Eram quatro da tarde quando senti os vidros a estremecerem. Pensei que fosse novamente o tremor de terra que, no ano anterior, acordou Maputo de madrugada. Não era. Ao mesmo tempo alguma coisa tinha acontecido, uma vez que aquele estrondo não era habitual.
Aprendi a reconhecer os relâmpagos e as trovoadas ao longe, nesta cidade que consegue ter quatro estações num só dia. Já não me assusto com facilidade quando eles rebentam mesmo na minha cabeça, mas aquele som estrondoso e os vidros das janelas a estremecerem puseram-me em sentido! Horas depois “fui informada” de que o paiol de Mahlazine tinha explodido. “Paiol, que paiol?”, questionei-me.
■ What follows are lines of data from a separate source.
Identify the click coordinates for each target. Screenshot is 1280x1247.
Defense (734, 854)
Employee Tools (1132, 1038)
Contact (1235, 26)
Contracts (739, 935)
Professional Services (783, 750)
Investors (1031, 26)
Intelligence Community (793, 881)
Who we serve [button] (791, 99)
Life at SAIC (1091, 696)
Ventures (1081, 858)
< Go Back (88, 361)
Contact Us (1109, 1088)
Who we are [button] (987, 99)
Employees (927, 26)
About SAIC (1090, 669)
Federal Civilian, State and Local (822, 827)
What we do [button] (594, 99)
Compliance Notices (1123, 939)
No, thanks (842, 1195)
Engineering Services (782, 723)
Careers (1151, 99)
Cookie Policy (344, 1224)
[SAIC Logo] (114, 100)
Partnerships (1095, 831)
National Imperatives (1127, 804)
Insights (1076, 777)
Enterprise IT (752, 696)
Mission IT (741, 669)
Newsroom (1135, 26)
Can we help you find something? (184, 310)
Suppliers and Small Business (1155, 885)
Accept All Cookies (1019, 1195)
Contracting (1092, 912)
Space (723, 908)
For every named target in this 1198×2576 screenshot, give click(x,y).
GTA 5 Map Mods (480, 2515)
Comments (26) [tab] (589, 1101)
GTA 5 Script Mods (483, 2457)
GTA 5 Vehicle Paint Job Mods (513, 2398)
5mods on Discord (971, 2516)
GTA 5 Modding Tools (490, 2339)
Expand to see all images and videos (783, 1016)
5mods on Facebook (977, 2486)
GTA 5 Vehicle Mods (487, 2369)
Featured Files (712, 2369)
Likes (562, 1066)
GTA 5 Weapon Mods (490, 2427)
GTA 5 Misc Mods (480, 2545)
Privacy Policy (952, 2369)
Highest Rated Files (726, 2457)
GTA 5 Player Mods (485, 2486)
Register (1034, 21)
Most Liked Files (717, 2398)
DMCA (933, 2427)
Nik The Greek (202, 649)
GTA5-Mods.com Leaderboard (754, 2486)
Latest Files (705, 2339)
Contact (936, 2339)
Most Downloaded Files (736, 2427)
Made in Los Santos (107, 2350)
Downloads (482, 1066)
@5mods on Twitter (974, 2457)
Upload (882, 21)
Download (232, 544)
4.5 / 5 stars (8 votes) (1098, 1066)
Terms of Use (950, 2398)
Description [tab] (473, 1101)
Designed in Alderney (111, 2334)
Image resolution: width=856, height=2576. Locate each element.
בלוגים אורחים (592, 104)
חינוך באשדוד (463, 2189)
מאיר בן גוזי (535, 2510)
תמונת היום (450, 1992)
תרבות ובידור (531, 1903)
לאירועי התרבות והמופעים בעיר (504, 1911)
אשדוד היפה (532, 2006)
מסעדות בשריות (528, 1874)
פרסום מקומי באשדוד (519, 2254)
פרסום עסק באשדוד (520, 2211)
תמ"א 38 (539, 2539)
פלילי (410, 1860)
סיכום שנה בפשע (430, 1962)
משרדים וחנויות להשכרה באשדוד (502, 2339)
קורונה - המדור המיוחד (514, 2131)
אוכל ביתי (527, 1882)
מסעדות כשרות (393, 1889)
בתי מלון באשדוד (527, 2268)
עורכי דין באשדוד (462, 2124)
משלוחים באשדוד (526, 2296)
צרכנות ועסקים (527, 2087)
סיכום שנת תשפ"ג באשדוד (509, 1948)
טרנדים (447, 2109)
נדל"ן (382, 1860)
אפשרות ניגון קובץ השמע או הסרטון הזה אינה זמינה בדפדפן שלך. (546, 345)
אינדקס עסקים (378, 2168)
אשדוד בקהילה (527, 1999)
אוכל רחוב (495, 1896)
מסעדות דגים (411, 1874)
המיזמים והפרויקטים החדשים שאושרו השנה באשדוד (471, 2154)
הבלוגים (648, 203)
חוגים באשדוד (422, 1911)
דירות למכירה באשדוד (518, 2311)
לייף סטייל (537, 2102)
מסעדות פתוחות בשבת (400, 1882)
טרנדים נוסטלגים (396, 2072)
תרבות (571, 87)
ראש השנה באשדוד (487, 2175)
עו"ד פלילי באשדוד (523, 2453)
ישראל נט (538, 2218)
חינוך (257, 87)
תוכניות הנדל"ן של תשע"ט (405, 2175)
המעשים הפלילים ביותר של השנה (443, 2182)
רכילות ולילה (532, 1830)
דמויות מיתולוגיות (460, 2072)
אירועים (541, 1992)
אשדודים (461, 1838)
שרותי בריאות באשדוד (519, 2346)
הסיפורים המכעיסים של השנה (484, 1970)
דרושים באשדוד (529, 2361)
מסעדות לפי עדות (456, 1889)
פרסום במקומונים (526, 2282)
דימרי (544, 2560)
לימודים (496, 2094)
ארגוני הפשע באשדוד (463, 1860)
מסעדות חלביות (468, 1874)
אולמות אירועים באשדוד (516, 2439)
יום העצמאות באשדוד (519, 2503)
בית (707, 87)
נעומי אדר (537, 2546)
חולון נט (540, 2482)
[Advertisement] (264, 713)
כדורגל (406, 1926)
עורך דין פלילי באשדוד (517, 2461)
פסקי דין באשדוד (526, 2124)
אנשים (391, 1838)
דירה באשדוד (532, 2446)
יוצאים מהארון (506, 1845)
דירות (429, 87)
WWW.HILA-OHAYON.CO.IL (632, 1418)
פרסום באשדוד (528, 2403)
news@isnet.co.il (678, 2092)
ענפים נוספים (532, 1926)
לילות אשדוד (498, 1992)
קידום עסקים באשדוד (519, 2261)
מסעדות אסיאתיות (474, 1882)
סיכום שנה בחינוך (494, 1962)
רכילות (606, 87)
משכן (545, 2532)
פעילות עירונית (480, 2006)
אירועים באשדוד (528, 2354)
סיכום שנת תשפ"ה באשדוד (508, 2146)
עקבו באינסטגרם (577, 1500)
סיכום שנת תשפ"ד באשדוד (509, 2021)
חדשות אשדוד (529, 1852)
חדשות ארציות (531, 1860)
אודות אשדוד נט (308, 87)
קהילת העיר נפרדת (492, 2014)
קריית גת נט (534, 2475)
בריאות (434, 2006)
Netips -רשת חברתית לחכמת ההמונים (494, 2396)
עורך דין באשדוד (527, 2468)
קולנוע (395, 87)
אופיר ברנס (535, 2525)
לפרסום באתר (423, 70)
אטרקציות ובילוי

Lá me explicaram que “láááááá onde guardam as armas” tinha “rebentado” e que milhares de famílias tinham ficado desalojadas. Esta tragédia custou também o afastamento de um ministro, bem como uma data de suspeições e opiniões contraditórias sobre o que aconteceu. O lado positivo deste trágico episódio foi o facto de ter despertado no jovem cineasta Mickey Fonseca a vontade de retratar o quotidiano dos moçambicanos que moram nos arredores da ‘town’.
Aqueles que diariamente passam por várias privações, que se acumulam às escassas condições de trabalho, bem como aos precários transportes que têm de “subir” para chegar às suas casas. Ao Mickey juntou-se o Pipas Forjaz que tinha a seu cargo a captação e edição desta ‘curta’ que foi lançada a semana passada na Estação dos Caminhos-de- Ferro. Não pude estar presente, o que tenho muita pena, mas andava ocupada com o que não devia! Eles não me perdoaram e até tive direito a um raspanete merecido! Mesmo assim sei que tiveram a homenagem merecida e acredito que fazem parte das novas promessas “made in”, ao lado de muitas outras que se destacam por diversas áreas, como vou contar para a semana.
Além de serem “sangue novo” na história do cinema moçambicano, têm a humildade de saberem ouvir os “mais velhos”. Trabalham com uma equipa quase familiar, devido aos escassos recursos que se conseguem reunir para o cinema moçambicano. “Mahla” conta a “história da triste relação entre uma enfermeira que se esforça em manter o seu trágico casamento com um agente imobiliário que também vive do roubo para sustentar o seu vício pelo consumo do álcool.
Pelo meio, a explosão do paiol de Mahlazine vem tornar ainda mais trágica a história do casal.”* O filme aborda a questão da violência doméstica e chama a atenção à razão pela qual uma mulher não se consegue libertar com tanta facilidade deste tipo de relações que ao serem contadas têm sempre solução. O pior é que o que está dentro dos nossos corações…
No mês da mulher só posso agradecer este presente – pouco cor-derosa – mas que chama a atenção para os pormenores da vida real.